Este lunes murió el histórico integrante y líder del ‘comando Donosti’, tras cumplir casi 30 años de condena por homicidios múltiples y sin evidenciar arrepentimiento por sus actos delictivos
Jesús María Zabarte Arregi, miembro de la organización terrorista ETA y conocido popularmente como el «carnicero de Mondragón», falleció este lunes a los 80 años, según información aportada por ‘Naiz’. Fue uno de los líderes más reconocidos dentro de dicha agrupación y cumplió 29 años de prisión después de ser condenado por la Audiencia Nacional por el asesinato de 17 personas, delito por el que nunca expresó arrepentimiento.
Zabarte Arregi comenzó su vinculación con ETA a los 21 años. Su actividad delictiva fue detectada por las autoridades españolas en 1972, tras un enfrentamiento armado en Quinta Real, Navarra. Durante su vida criminal, permaneció encarcelado en varios centros penitenciarios españoles, incluyendo las prisiones de Burgos y Basauri. En este último fue ingresado por primera vez en 1973, luego de ser detenido en una operación policial que le ocasionó heridas graves y casi le costó una pierna.

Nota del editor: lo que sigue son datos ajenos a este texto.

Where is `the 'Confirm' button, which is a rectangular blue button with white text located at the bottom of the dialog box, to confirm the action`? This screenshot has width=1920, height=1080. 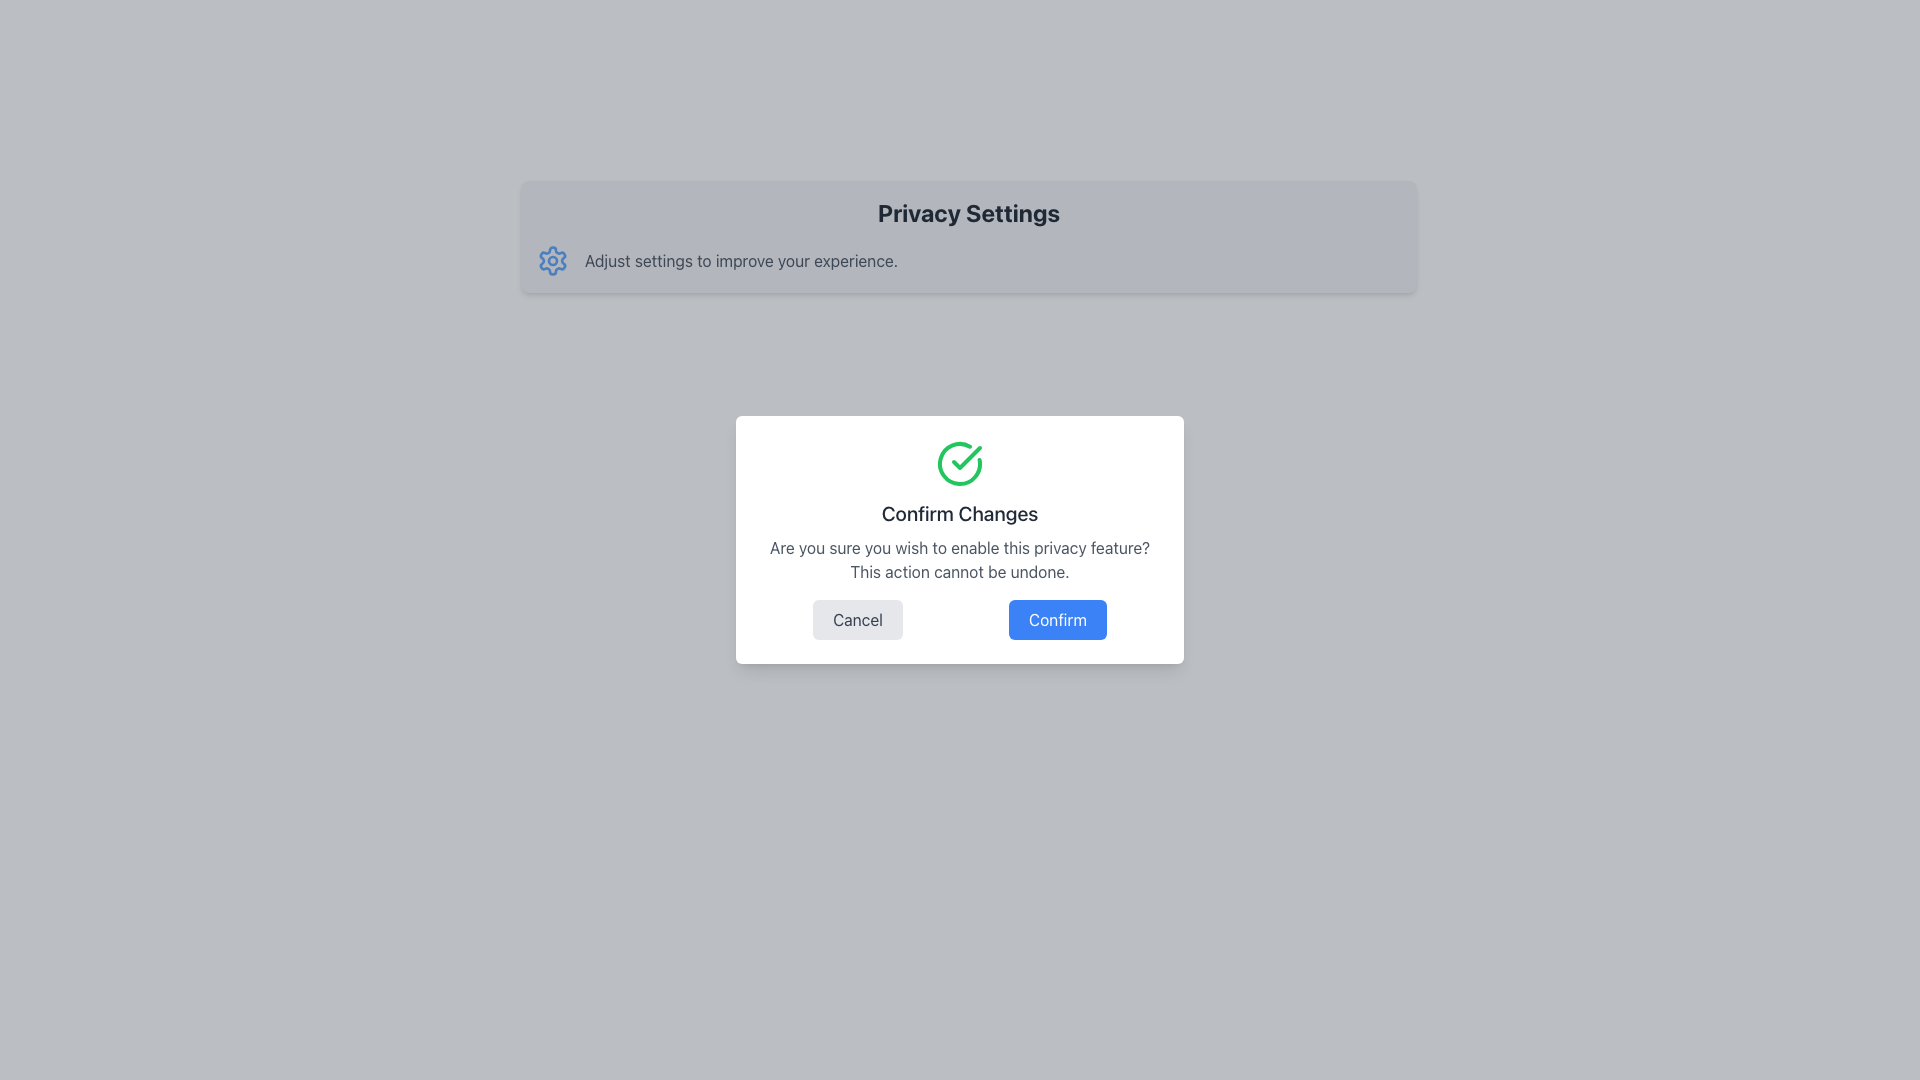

Mandato en el ‘comando Donosti’ y captura en Hernani
Con el tiempo, Zabarte asumió funciones de liderazgo dentro de ETA, llegando a comandar el ‘comando Donosti’, considerado una de las unidades más violentas del grupo. Su arresto definitivo tuvo lugar en 1984, durante un prolongado tiroteo con fuerzas de seguridad en Hernani, Guipúzcoa. En ese enfrentamiento fallecieron otros dos miembros de ETA, Juan Luis Lekuona y Agustín Arregi. Zabarte, escondido en un armario, se entregó a las autoridades tras quedar herido y sin munición.
La Audiencia Nacional le impuso condenas que sumaban más de 600 años de prisión. Sin embargo, fue liberado en 2013 tras cumplir 29 años, debido a la anulación de la Doctrina Parot por parte del Tribunal de Estrasburgo.
Trayectoria criminal con 17 víctimas fallecidas
La carrera delictiva de Zabarte Arregi se caracterizó por la violencia extrema y la frialdad con la que perpetró sus actos terroristas, que causaron la muerte de 17 personas. Entre sus víctimas se incluye un menor de 13 años, fallecido en Azcoitia en 1989 como consecuencia de una bomba colocada por el comando que pretendía eliminar a un Guardia Civil. La mayoría de sus objetivos fueron miembros de la Guardia Civil, Policía Nacional y del Ejército.
Entre los atentados por los que fue juzgado, destaca uno en una venta de Rentería, donde él y sus acompañantes dispararon contra tres policías nacionales que almorzaban, asesinándolos, y dejaron gravemente herido a un cuarto agente. Durante el traslado de este último en ambulancia al hospital, Zabarte interceptó el vehículo y mató al agente dentro del mismo.
En otro ataque, disparó a corta distancia y en la nuca a un policía desarmado que caminaba hacia su casa en Andoain después de bajar de un tren. El agente gravemente herido trató de refugiarse en la vegetación cercana, donde Zabarte lo alcanzó, sujetó por el cabello y terminó con su vida después de verificar que la estación estaba vacía a esas horas.
Falta de arrepentimiento y acusación por enaltecimiento
Tras su salida definitiva de prisión en 2013, Zabarte Arregi continuó participando activamente en actos y manifestaciones proetarras. Nunca mostró arrepentimiento por sus crímenes y en una entrevista posterior a su liberación afirmó públicamente que él no mataba, sino que «ejecutaba», justificando así su actividad delictiva en el contexto de un conflicto político.
Estas declaraciones provocaron una reacción de las principales asociaciones de víctimas del terrorismo, que presentaron una denuncia ante la Fiscalía ante indicios de delito. Como resultado, el magistrado Santiago Pedraz de la Audiencia Nacional ordenó su imputación por un delito de enaltecimiento del terrorismo.